Michael Carrick menutup musim 2005/06 dengan senyum getir. Di satu sisi, Carrick bisa tersenyum karena performanya benar-benar gemilang sepanjang musim. Sang gelandang Inggris mencatatkan umpan terbanyak bagi The Lilywhites. Ia turut membagi gelar pencetak assist terbanyak bersama Mido. Performanya mengalami peningkatan signifikan sekalipun sempat jadi cadangan di musim sebelumnya.

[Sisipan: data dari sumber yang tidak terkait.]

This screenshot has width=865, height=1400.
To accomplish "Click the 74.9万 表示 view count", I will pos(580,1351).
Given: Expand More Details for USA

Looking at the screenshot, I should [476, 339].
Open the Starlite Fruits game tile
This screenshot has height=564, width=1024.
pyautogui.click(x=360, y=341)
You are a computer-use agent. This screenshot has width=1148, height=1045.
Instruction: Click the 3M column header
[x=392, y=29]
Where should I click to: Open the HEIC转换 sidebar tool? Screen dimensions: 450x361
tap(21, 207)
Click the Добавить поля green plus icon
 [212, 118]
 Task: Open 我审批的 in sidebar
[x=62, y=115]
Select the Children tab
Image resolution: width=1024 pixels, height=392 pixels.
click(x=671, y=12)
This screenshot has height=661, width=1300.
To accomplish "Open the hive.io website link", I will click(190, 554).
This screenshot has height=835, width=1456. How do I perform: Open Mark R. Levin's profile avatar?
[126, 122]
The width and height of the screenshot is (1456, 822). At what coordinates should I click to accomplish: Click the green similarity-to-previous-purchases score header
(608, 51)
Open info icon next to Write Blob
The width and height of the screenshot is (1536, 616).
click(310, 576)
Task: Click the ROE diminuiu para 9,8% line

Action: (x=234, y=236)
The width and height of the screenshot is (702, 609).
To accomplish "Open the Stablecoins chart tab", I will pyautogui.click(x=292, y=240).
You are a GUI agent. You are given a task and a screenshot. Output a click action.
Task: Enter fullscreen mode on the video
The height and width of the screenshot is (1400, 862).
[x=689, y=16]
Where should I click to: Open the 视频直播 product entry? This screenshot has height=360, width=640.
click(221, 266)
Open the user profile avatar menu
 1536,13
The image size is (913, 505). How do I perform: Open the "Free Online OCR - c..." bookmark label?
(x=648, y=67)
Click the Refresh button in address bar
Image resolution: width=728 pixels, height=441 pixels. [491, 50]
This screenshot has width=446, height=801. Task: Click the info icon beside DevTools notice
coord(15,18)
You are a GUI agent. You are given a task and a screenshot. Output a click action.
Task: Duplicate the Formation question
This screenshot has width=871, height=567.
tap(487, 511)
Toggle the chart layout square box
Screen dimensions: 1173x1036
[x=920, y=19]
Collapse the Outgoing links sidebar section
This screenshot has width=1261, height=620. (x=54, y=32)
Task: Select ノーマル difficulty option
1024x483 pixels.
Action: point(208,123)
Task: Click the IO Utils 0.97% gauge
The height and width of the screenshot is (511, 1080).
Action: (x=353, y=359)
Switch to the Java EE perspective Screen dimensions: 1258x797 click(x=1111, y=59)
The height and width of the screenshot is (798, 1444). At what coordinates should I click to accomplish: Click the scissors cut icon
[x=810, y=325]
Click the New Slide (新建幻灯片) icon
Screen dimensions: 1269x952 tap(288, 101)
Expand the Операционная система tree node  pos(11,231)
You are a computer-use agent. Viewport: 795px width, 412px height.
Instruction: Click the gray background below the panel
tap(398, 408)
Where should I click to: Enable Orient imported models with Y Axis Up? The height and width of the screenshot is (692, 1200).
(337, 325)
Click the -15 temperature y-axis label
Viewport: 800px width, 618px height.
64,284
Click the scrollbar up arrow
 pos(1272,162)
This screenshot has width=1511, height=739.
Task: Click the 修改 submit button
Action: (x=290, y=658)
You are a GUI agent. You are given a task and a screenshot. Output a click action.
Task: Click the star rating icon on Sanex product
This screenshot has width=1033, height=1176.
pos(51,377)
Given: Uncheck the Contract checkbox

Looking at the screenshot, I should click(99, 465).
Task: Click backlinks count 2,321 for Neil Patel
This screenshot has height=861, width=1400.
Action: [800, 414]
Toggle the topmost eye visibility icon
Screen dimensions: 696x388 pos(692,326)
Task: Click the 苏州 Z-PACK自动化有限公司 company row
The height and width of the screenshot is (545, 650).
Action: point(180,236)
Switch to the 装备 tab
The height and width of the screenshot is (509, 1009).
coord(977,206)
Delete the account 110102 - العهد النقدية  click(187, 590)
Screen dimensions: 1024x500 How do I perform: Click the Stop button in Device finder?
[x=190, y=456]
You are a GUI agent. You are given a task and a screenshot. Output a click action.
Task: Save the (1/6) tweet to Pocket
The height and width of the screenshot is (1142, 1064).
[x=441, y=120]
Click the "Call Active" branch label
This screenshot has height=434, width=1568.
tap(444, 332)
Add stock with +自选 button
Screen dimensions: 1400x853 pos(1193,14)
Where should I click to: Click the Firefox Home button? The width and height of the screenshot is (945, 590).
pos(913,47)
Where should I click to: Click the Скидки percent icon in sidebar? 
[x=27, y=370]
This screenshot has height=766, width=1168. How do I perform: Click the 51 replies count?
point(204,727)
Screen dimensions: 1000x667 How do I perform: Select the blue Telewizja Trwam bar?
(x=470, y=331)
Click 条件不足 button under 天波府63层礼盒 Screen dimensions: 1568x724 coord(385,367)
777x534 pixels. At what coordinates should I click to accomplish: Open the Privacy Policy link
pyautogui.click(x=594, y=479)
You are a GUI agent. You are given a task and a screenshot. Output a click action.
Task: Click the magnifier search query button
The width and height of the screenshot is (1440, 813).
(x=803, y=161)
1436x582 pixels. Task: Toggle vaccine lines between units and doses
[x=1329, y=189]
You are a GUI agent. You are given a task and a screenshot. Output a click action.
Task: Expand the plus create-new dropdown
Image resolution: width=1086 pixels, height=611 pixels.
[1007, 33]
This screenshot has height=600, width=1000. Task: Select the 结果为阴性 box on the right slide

Tetapi di tengah kegemilangan itu, ia gagal membawa Tottenham Hotspur lolos ke zona Liga Champions. Kekalahan dari Arsenal di pekan-pekan terakhir membuat mereka terdorong keluar dari zona sakral tersebut dan harus rela finis di peringkat kelima. Sudah gagal, kalah dari rival sekota pula. Dilihat dari pencapaian klub, Carrick memang tidak terlalu spesial walau Spurs mengalami kenaikan empat peringkat dibandingkan dengan musim sebelumnya.
Di tengah suasana campur aduk tersebut, tepatnya ketika bursa transfer dibuka, Carrick mendapat tawaran yang kelak meroketkan karirnya, yakni tawaran dari Manchester United.